Os exames de imagem, por outro lado, têm indicações específicas: a ultrassonografia avalia tamanho, ecogenicidade e hidronefrose; a TC avalia massas, cálculos e fibrose retroperitoneal; a RMN é útil para fibrose retroperitoneal e estenose de artéria renal. Nenhum deles, porém, consegue visualizar as alterações glomerulares microscópicas. A radiografia simples e o pielograma são métodos antigos, com pouca utilidade na avaliação de doença glomerular.
A pegadinha desta questão está em considerar que a RMN com contraste seria o exame mais indicado por ser um método de imagem "avançado". No entanto, a RMN não tem resolução para visualizar os glomérulos. A biópsia renal é o único exame que fornece diagnóstico histopatológico, sendo indispensável na investigação de doença glomerular.
1Urinálise
2Proteinúria 24h
3Ultrassonografia
4Biópsia renal
LEVEL · soulevel.com.br
Alternativa A — ❌ Incorreta
A radiografia simples de abdome é um exame que avalia calcificações, como cálculos renais, e a silhueta renal, mas não fornece informações sobre a morfologia glomerular ou lesões microscópicas. É um método de baixa sensibilidade para doença renal parenquimatosa.
Alternativa B — ❌ Incorreta
O pielograma (ou urografia excretora) avalia o sistema coletor urinário (pelve, cálices, ureteres), sendo útil para obstrução, cálculos ou tumores uroteliais. Não avalia o parênquima renal nem as lesões glomerulares.
Alternativa C — ❌ Incorreta
A tomografia computadorizada de rins com contraste avalia a anatomia macroscópica, como massas, cistos, cálculos e hidronefrose. Não tem resolução para visualizar as alterações glomerulares microscópicas. Além disso, o uso de contraste iodado pode ser nefrotóxico, especialmente em pacientes com doença renal.
Alternativa D — ✅ Correta ⟵ GABARITO
A biópsia renal percutânea com análise histopatológica é o exame mais indicado para avaliar a morfologia renal, a presença de lesões glomerulares e a possível causa da proteinúria. É o padrão-ouro para o diagnóstico das glomerulopatias, permitindo a análise direta do tecido renal por microscopia óptica, imunofluorescência e microscopia eletrônica. O material obtido permite identificar o padrão de lesão glomerular (ex.: nefropatia por IgA, glomerulosclerose segmentar e focal, nefropatia membranosa) e definir a etiologia, guiando a decisão terapêutica.

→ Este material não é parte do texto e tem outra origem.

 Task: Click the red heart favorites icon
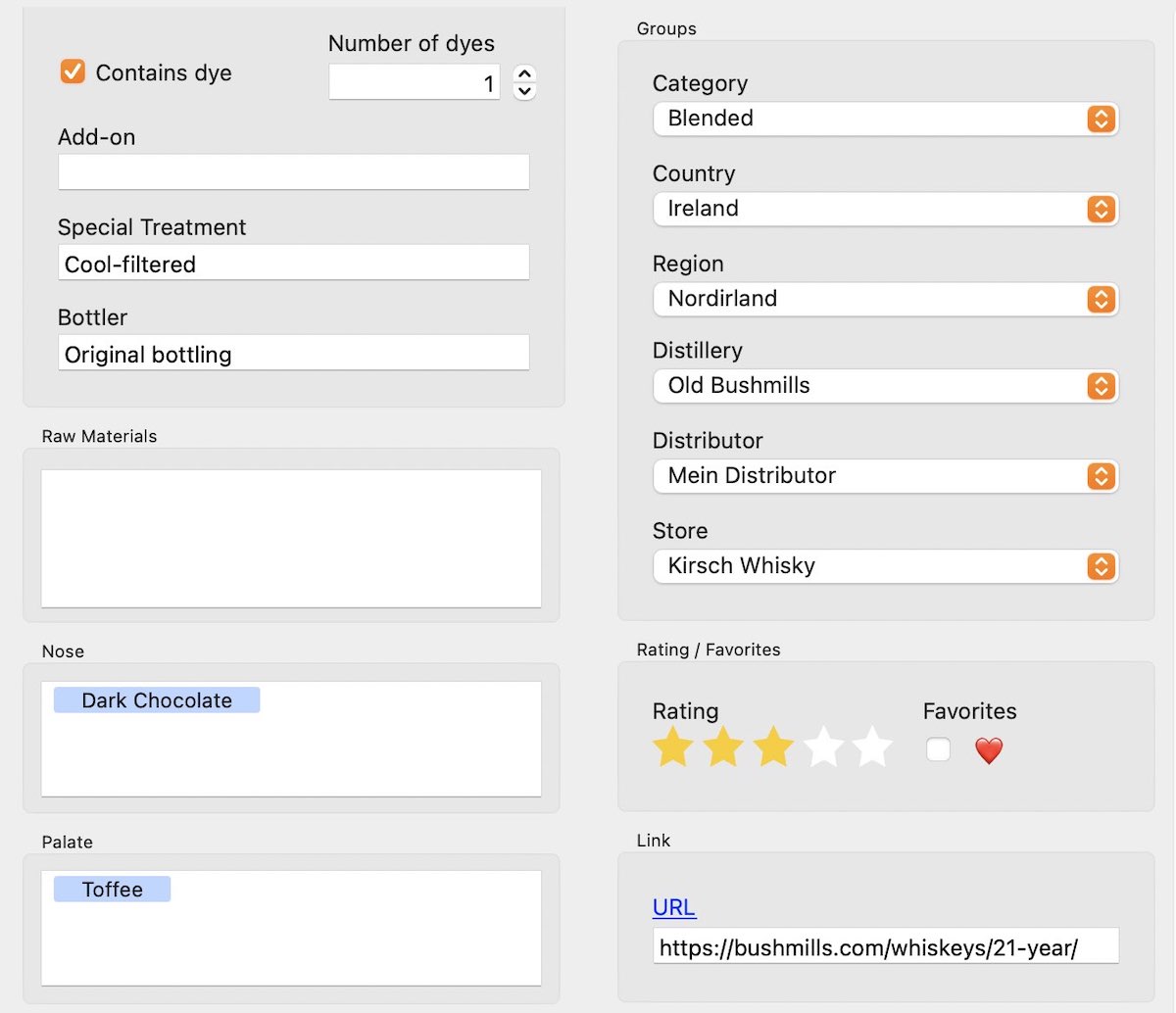(x=989, y=751)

Alternativa E — ❌ Incorreta
A ressonância magnética nuclear de rins com contraste avalia a anatomia macroscópica, como massas, cistos e estenose de artéria renal. Não tem resolução para visualizar as alterações glomerulares microscópicas. Além disso, o uso de contraste com gadolínio pode causar fibrose sistêmica nefrogênica em pacientes com doença renal avançada.
PEGA ESSA DICA!
Na investigação de doença glomerular, lembre-se da sequência: urinálise → proteinúria de 24h ou relação proteína/creatinina → ultrassonografia para avaliar tamanho e ecogenicidade → biópsia renal para diagnóstico histopatológico. Os exames de imagem (TC, RMN) são reservados para causas estruturais, não glomerulares.
Gabarito: letra D — a biópsia renal percutânea com análise histopatológica é o exame mais indicado para avaliar a morfologia renal, as lesões glomerulares e a causa da proteinúria.